## Exercise
Whenever a line in the listing below holds the string "icon", include it in the count. Say how many such lines there are and nothing more.

## Input for this task
================

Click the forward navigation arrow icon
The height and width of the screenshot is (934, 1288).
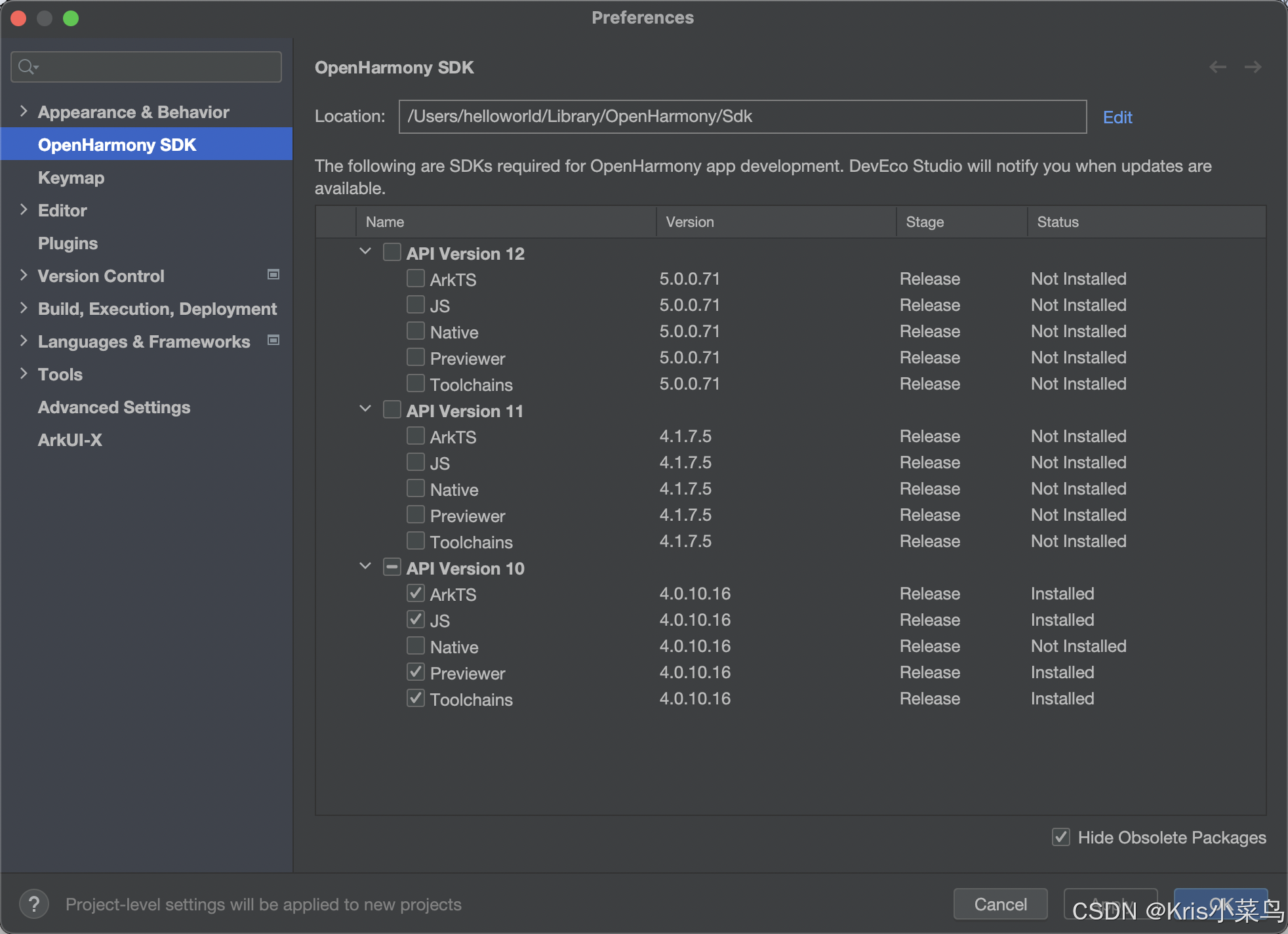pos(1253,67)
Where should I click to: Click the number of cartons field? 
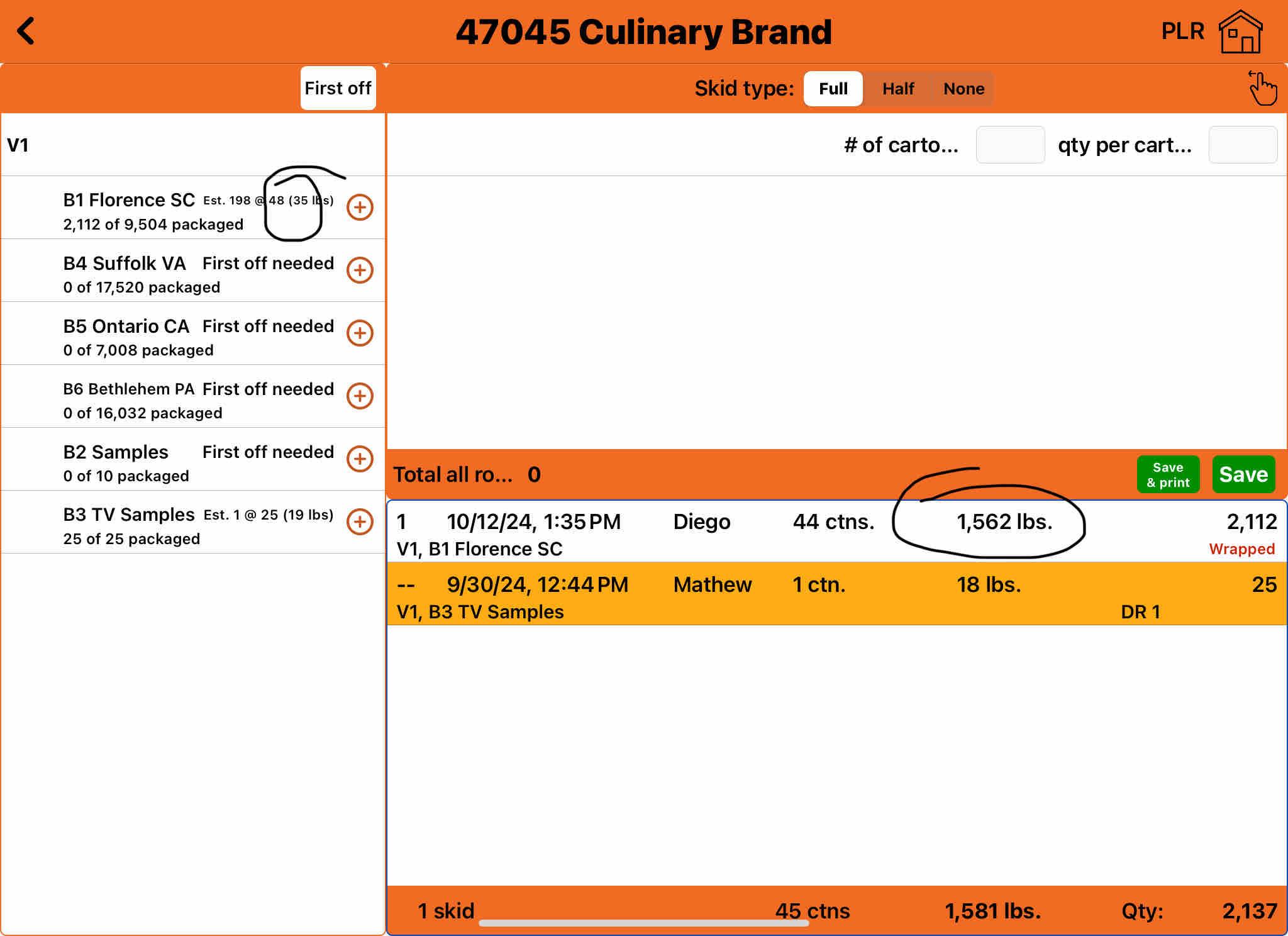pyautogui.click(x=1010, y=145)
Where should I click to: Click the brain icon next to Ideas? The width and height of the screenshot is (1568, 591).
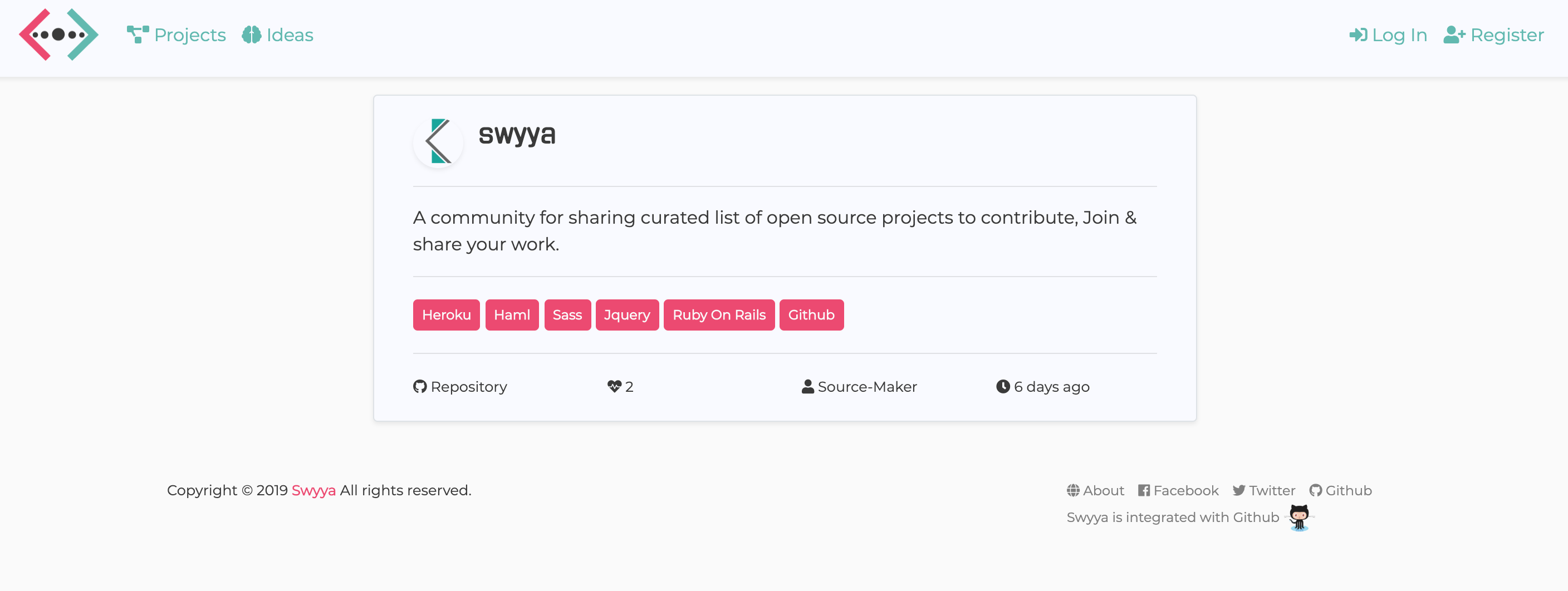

================

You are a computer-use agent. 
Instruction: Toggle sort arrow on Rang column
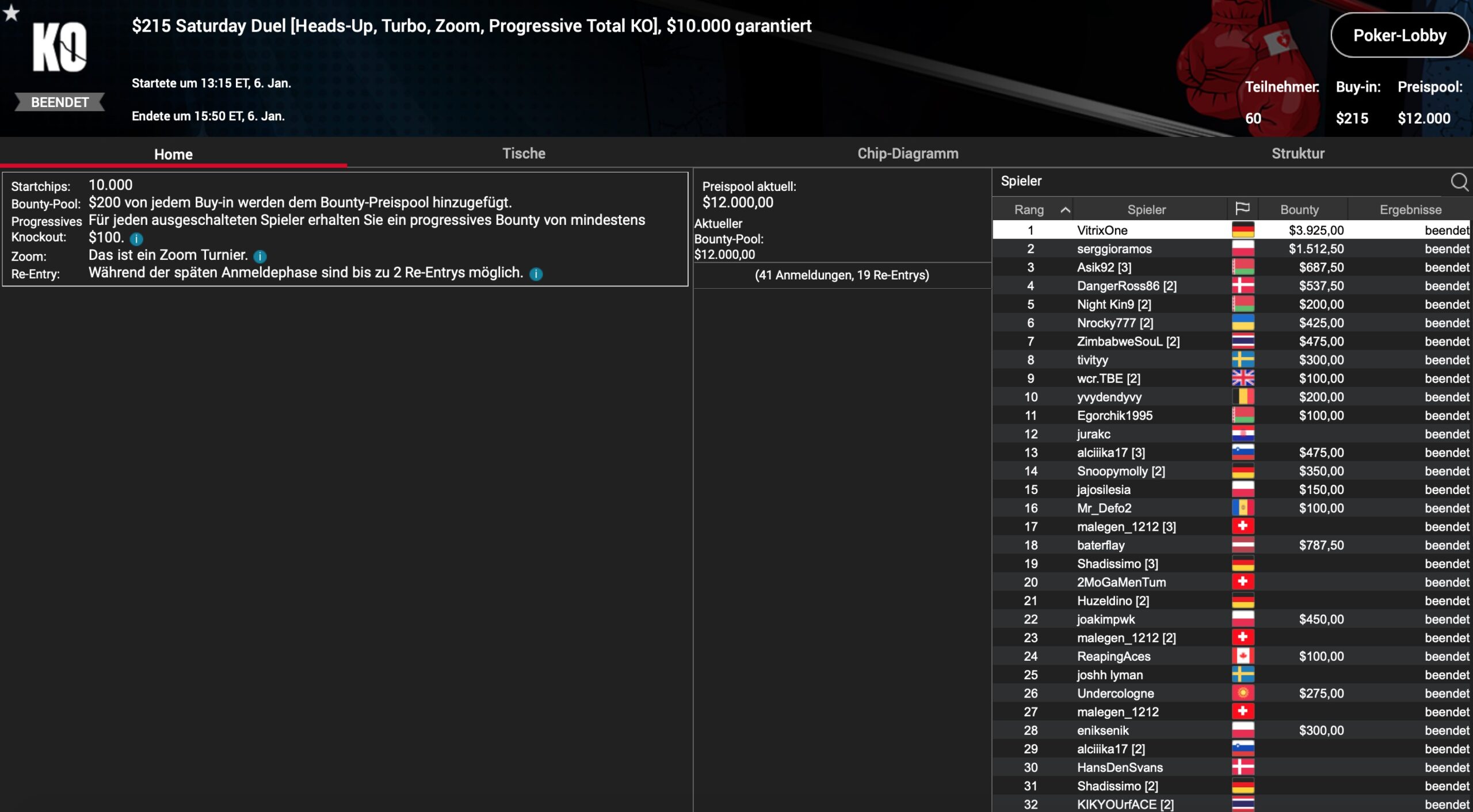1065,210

================

## Written answer
2